Katharine Hepburn, one of Hollywood's most proficient tennis players, participates daily in early-morning practice at the Beverly Hills Hotel courts. Then, tennis over, she jumps into the pool for a vigorous swim. So athletic is Miss Hepburn, in fact, that she left the hotel the other day still insufficiently exercised. She spied, fortuitously, a passel of teen-agers slaloming down the sidewalk on skateboards. If you could have sworn on a stack of Bibles that you saw Katharine Hepburn on a skateboard the other day, you wouldn't be in danger of perjuring yourself.
You know how it is. Some outfielder with Wood's Body Shop written across the back of his shirt makes a lucky catch in the Albuquerque semipro league and people start telling him he looks like DiMaggio. Well, in this case, they are right. "I'm Vince," the complimented auto salesman smiled. "But don't tell anybody, please. No publicity. I'm just playing baseball for fun now." And then Vince DiMaggio, now 52, trotted back to left field and made another lucky catch.
Sequel: Massive Earlene Brown, Olympic shotputter and new roller derby luminary (PEOPLE, June 28) collided with two female competitors and broke her leg.
Nobody can say Representative Robert Michel, Republican of Illinois, doesn't have a polished delivery. Michel hurled a one-hitter as Republicans bunched their hits to defeat the Democrats, 3-1, in the annual Congressional baseball game. Democratic base runner Robert Duncan (Ore.), on the other hand, would rather polish his spikes. Rep. Glenn Davis, Republican second baseman from Wisconsin, suffered a four-inch gash on his forehead when Duncan stormed into second.
"I had heard that when you go down the third time you're dead. Well, I must have drowned at least a hundred times and I'm still alive," said Stanley Dancer, also still scared after his experience at a lake near his cottage in the Poconos. Harness racing's famous driver-trainer had been fishing with driver Del Cameron. When he suddenly got a bite Dancer, who had never hooked a fish before, panicked. Splash! Instead of Dancer landing the fish, the fish more or less landed Dancer. "I couldn't swim a lick and I still can't," said Stanley after he had been hauled to safety. "But I finally caught a fish.

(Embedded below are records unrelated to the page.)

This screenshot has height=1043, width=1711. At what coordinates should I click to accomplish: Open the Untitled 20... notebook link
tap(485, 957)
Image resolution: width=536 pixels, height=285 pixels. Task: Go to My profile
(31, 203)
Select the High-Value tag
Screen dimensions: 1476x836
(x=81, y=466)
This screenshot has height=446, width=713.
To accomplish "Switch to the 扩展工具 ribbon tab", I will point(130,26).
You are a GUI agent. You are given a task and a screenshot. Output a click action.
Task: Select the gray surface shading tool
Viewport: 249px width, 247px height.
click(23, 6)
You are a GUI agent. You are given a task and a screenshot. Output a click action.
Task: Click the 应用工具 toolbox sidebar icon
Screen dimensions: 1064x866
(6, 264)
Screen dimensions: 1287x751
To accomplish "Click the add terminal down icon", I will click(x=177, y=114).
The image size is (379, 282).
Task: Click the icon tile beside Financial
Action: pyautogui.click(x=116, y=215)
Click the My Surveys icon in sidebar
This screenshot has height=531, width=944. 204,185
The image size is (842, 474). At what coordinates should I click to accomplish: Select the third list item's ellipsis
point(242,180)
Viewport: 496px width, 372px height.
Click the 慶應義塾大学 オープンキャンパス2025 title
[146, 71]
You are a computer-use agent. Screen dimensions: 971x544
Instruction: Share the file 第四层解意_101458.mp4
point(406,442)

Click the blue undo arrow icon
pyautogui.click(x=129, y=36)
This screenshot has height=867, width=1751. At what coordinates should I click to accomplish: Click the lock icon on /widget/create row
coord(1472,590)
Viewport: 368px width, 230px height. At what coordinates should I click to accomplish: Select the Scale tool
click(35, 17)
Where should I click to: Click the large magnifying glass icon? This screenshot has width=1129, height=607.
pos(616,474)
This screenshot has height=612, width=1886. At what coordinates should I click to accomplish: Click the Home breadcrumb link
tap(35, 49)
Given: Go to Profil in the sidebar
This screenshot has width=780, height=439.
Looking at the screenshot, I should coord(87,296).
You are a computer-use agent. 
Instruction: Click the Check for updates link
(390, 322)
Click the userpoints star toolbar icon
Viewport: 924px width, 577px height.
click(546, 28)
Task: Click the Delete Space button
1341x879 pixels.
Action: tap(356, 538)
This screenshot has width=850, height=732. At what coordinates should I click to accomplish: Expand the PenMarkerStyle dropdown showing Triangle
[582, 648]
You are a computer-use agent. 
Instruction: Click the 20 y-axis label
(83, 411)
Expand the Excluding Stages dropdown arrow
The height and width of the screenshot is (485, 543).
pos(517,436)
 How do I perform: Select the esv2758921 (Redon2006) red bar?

That thing was still on the line, and I reeled it in."
That segment of the populace that has nothing better to do with its time than gawk at what press agents are pleased to call celebrities got caught with its gawks down. There was this young woman in white tennis shorts sitting by herself in front of a gas station right on Route 25A, totally unnoticed. After playing tennis with her friends Jacqueline Kennedy had asked to be dropped off at the nearest telephone to call a Secret Service man to drive her home. She made the call, then just watched the Long Island traffic go by. Reverse gawking, so to speak.
The horses at Aqueduct got a break during the Fourth of July weekend. Trumpeter Al (He's the King) Hirt (below), dethroned the regular bugler, and sounded the call to the post for the sixth race.